I thought she was pretty. She had straight black hair with straight bangs. Her porcelain-like face, even with the piercings, looked cute. Actually, they made her look even more cute, especially the ones on her cheek where she probably had dimples. Her eyes, covered in dark shadow, shone a brighter blue because of the drastic contrast. She was beautiful even if it was in her own unique way. You could still appreciate beauty that wasn't you're style, couldn't you?

It had been like this for a couple of weeks now. Every time I released a new column, they all begin to try to pick me out from the school. I had already been casted aside amusedly enough. Though, Raven was still in the running. It wasn't surprising though, Raven was perfect and after all, my muse.

Honestly, it pissed me off. They would pick each other apart in front of me and I just had enough of it. They believed I was some sort of snobby, high and mighty, flawless, mystical creature.
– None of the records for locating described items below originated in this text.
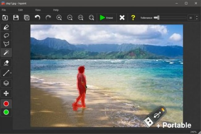
Task: Undo the last action
Action: [37, 18]
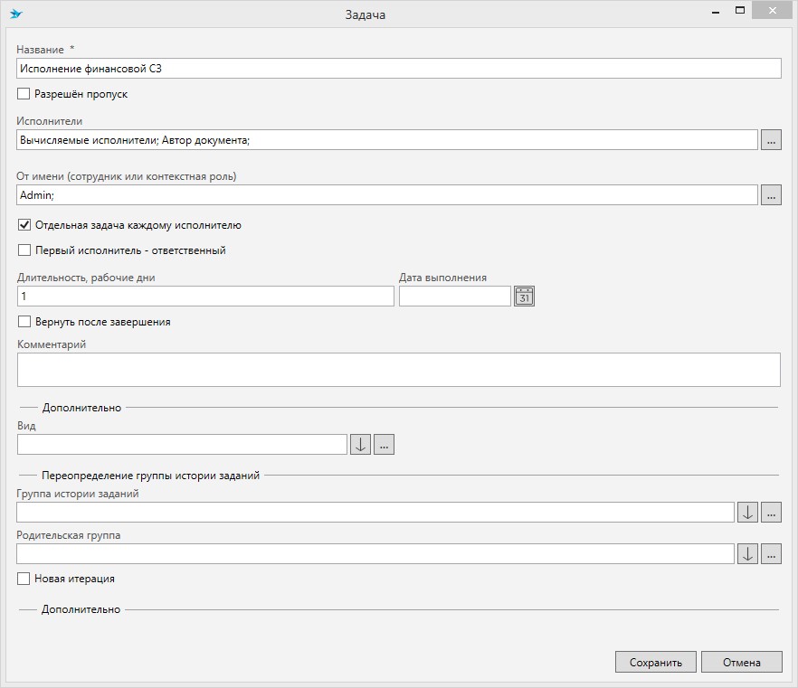Viewport: 798px width, 688px height.
Task: Click the Длительность, рабочие дни input
Action: pos(205,297)
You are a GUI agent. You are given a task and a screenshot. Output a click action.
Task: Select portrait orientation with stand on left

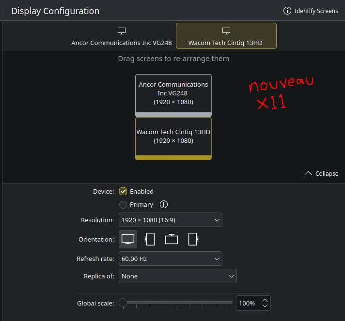click(150, 239)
It made no sense. Even in my columns I had spoken about mistakes and regrets... Clearly I did not try to pretend I was perfect.

"They are like vultures," Raven shuddered as we stood apart from the group, "to think, they've casted off the actual person they are looking for without a single thought like you were garbage on the bottom of their shoe."

"You're making me feel all warm and fuzzy inside. Stop with those crazy words." I said in a monotone voice as she laughed at me. "But yeah, I know what you mean. I have a plan though." I grinned, "I'll just tell them all of my flaws."

~*~*~*~

These passed couple of weeks walking around the SDU campus, all I've heard were whispers guessing who I could be and how I was probably this brave, head-strong girl. I just want to tell you, I'm most definitely not.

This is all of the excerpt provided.